(Beginning of Document segment)
Craig plays her neighbour, an English writer who finds it hard to get much work done and is upset by the noise and chaos from his neighbour. His character is never named in the film so I’ll call him The Writer, although this ain’t no Tarkovsky flick.
The film is a series of vignettes that lead to the trial verdict. In fact, practically the only thing on television is the trial. At one point, a character changes channels and the trial is on every TV station. This is a stylistic exaggeration, but to what end? Is Ergüven saying that the trial dominated public consciousness or that commercial television was suspended because the trial was the most important topic in America – or in Los Angeles – at that time? It is at best a slightly amusing joke, or more accurately an indicator is that the film is in fact a fever dream in which the trial appeared to dominate the airwaves, like a subtext brought to the constant surface.
(End of Document segment)
▶ _What to do_
• 1. Reproduce the passage of the film review starting at "The film is a" and ending at "the constant surface.".
• 2. According to the film review, why does the reviewer refer to Craig's character as "The Writer"?
(Beginning of Stored data)
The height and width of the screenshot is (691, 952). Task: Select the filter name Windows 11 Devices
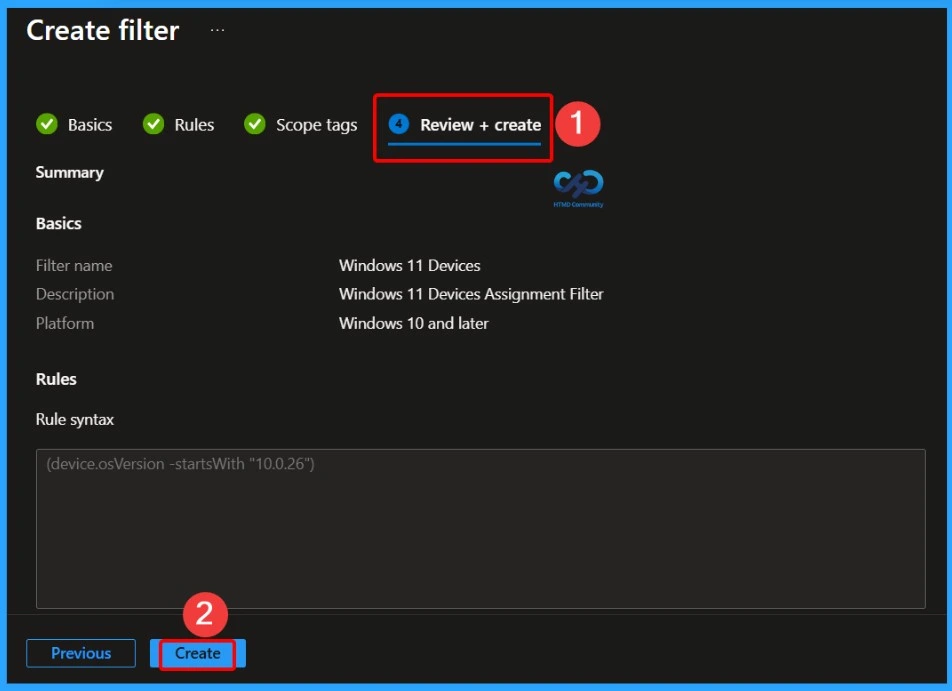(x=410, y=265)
(End of Stored data)
(Beginning of Stored data)
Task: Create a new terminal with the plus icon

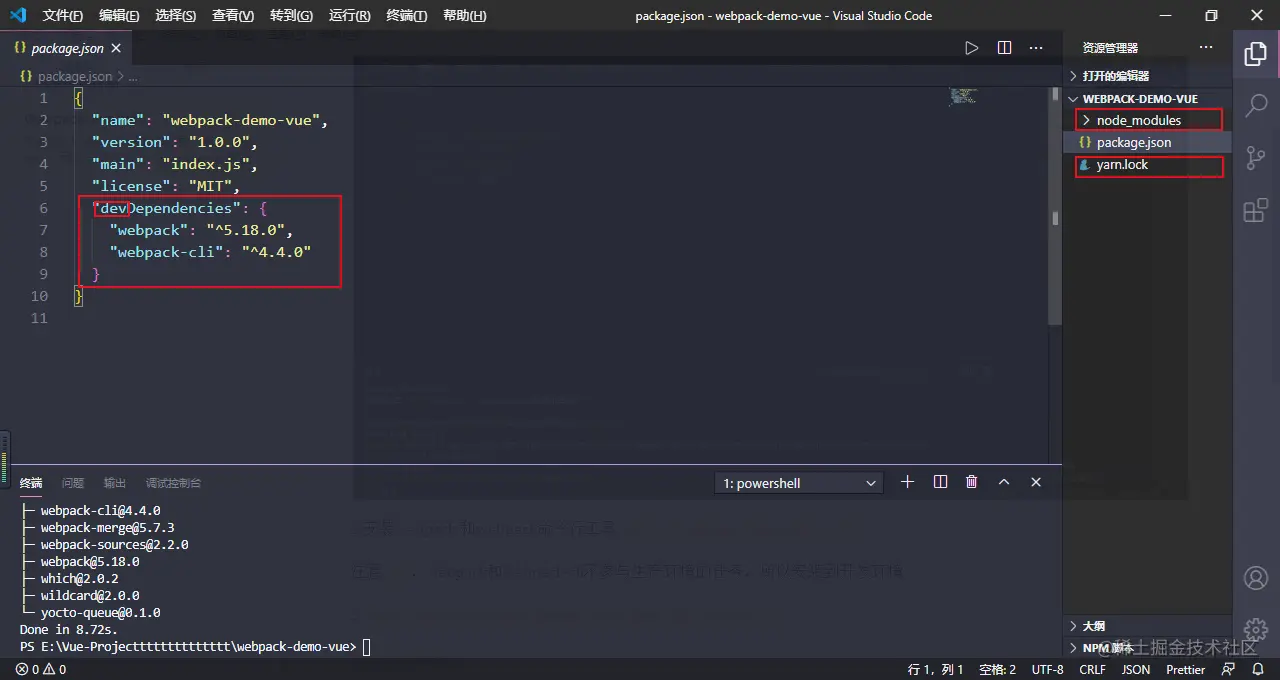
(End of Stored data)
▶ _Answer list_
• 1.
The film is a series of vignettes that lead to the trial verdict. In fact, practically the only thing on television is the trial. At one point, a character changes channels and the trial is on every TV station. This is a stylistic exaggeration, but to what end? Is Ergüven saying that the trial dominated public consciousness or that commercial television was suspended because the trial was the most important topic in America – or in Los Angeles – at that time? It is at best a slightly amusing joke, or more accurately an indicator is that the film is in fact a fever dream in which the trial appeared to dominate the airwaves, like a subtext brought to the constant surface.

• 2. The reviewer uses the label "The Writer" because Craig's character is never named in the film.